> **TASK DESCRIPTION**: Gather the lines below that include the string "CHUYÊN", copying each in full.

> **INFORMATION GIVEN**:
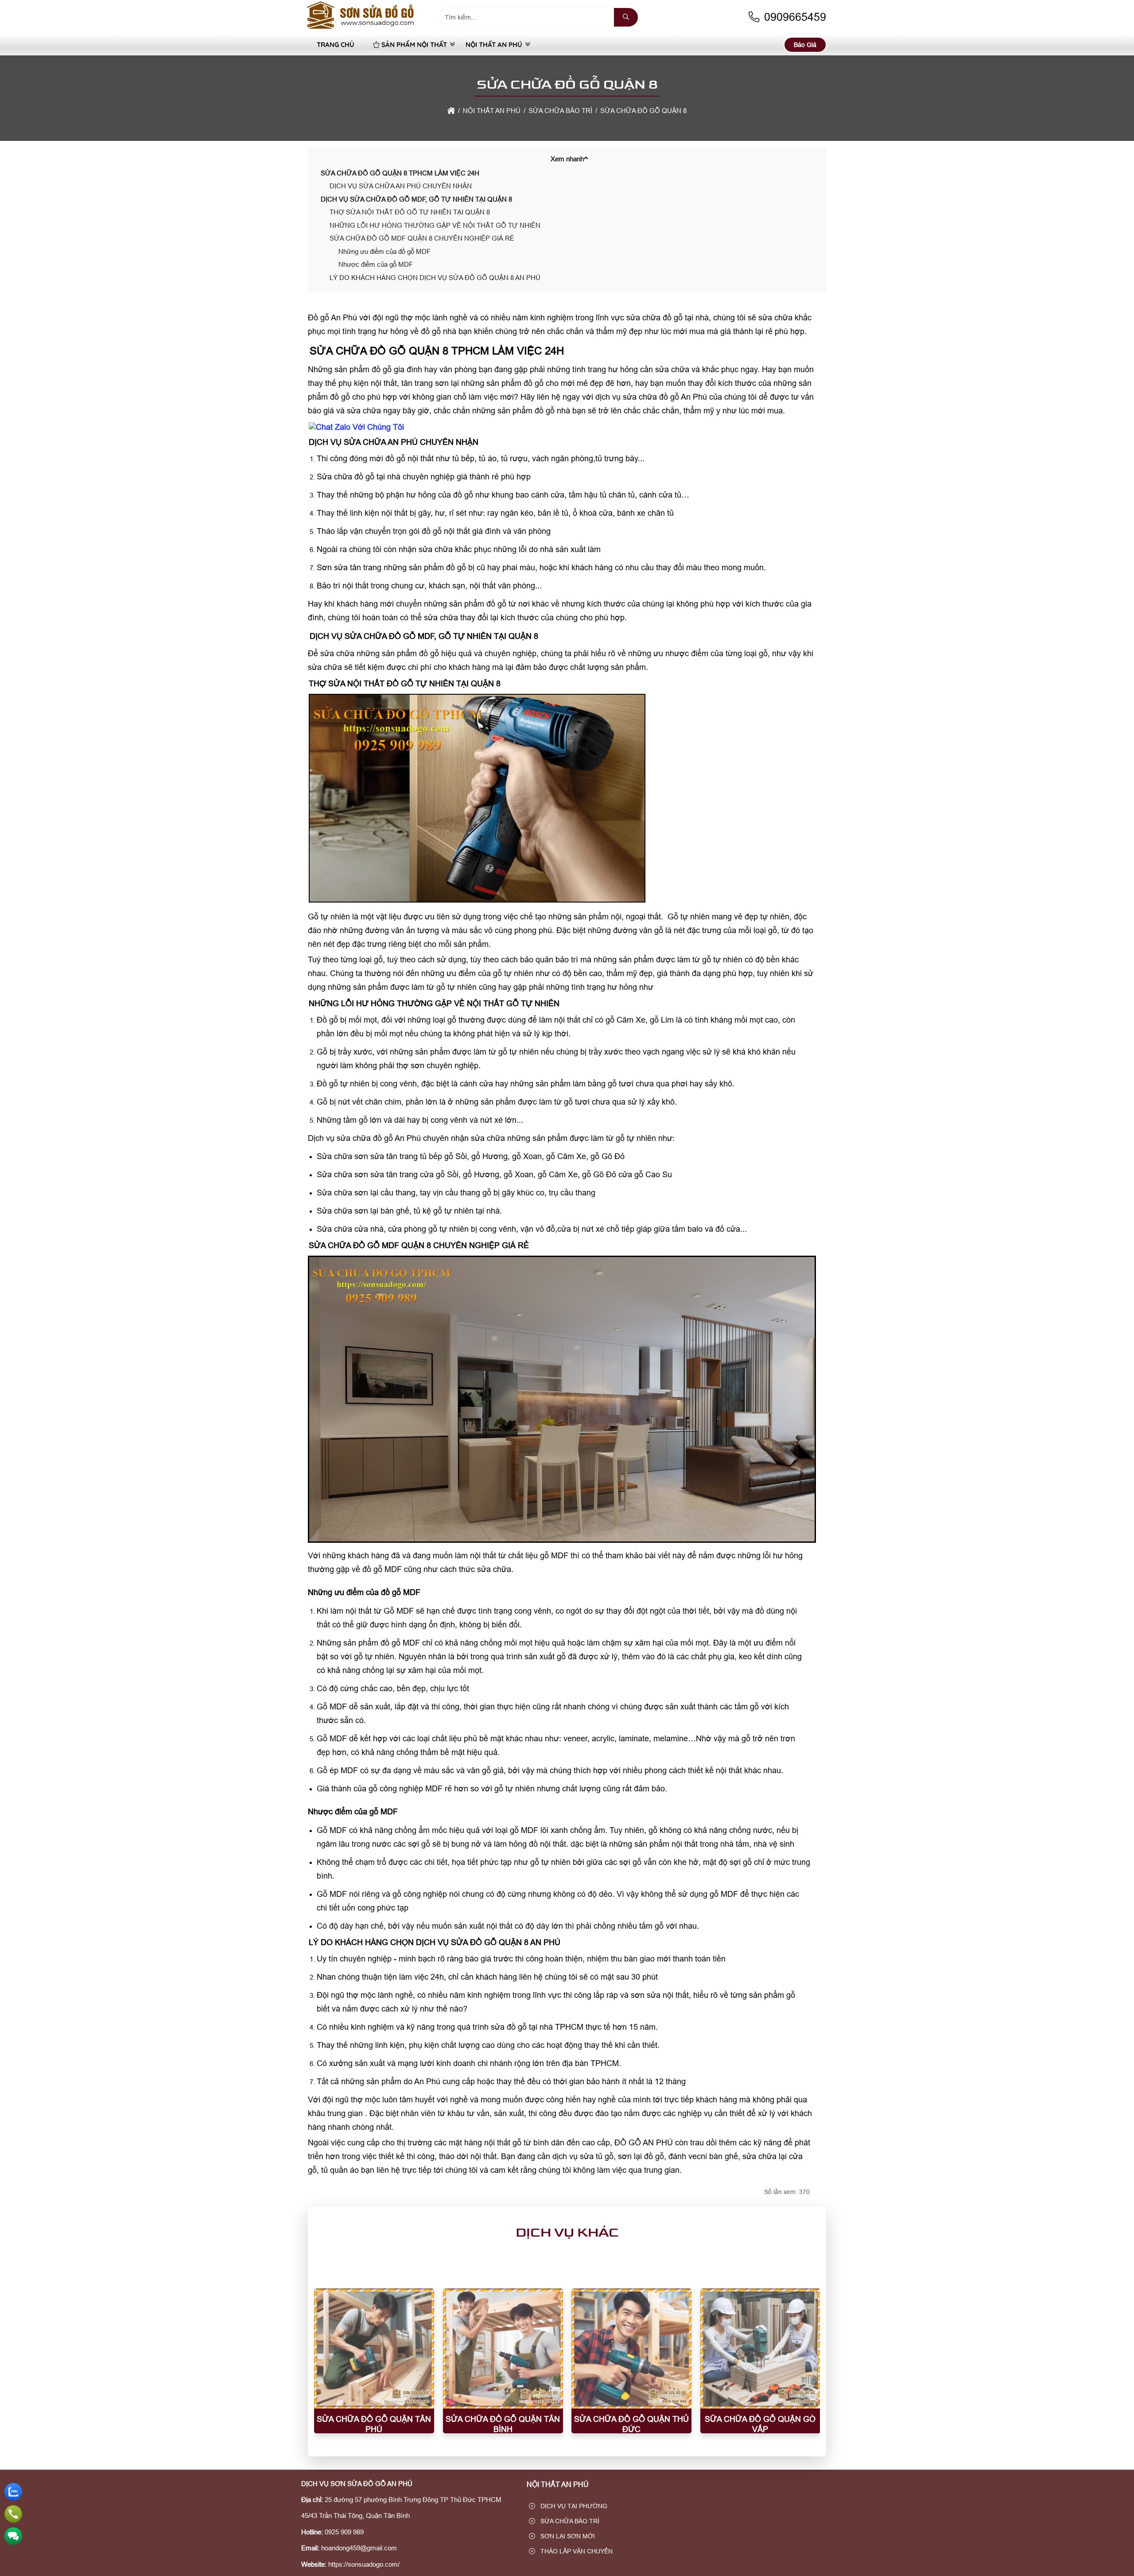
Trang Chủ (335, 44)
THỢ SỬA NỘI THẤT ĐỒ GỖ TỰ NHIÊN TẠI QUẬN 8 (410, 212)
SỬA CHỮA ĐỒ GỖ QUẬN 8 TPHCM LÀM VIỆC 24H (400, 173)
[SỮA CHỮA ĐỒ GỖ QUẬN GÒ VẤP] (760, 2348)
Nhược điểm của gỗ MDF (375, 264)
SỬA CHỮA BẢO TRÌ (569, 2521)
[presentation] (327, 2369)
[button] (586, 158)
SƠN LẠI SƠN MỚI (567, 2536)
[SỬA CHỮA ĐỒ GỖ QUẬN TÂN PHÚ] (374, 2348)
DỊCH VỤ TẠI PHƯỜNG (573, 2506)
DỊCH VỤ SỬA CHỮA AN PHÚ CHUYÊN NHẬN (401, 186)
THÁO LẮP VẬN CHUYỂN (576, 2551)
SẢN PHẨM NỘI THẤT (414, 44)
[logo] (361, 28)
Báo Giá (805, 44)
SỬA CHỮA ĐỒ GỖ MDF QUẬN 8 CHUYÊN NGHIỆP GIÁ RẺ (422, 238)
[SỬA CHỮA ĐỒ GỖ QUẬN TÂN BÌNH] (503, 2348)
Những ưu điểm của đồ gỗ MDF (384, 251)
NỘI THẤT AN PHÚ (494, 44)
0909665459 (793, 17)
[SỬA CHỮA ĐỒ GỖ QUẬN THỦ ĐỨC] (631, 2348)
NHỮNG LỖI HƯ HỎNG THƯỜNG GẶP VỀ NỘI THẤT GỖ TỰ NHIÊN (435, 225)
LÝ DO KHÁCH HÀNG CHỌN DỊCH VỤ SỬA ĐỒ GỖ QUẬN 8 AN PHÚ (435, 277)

> **ANSWER SPACE**:
DỊCH VỤ SỬA CHỮA AN PHÚ CHUYÊN NHẬN (401, 186)
SỬA CHỮA ĐỒ GỖ MDF QUẬN 8 CHUYÊN NGHIỆP GIÁ RẺ (422, 238)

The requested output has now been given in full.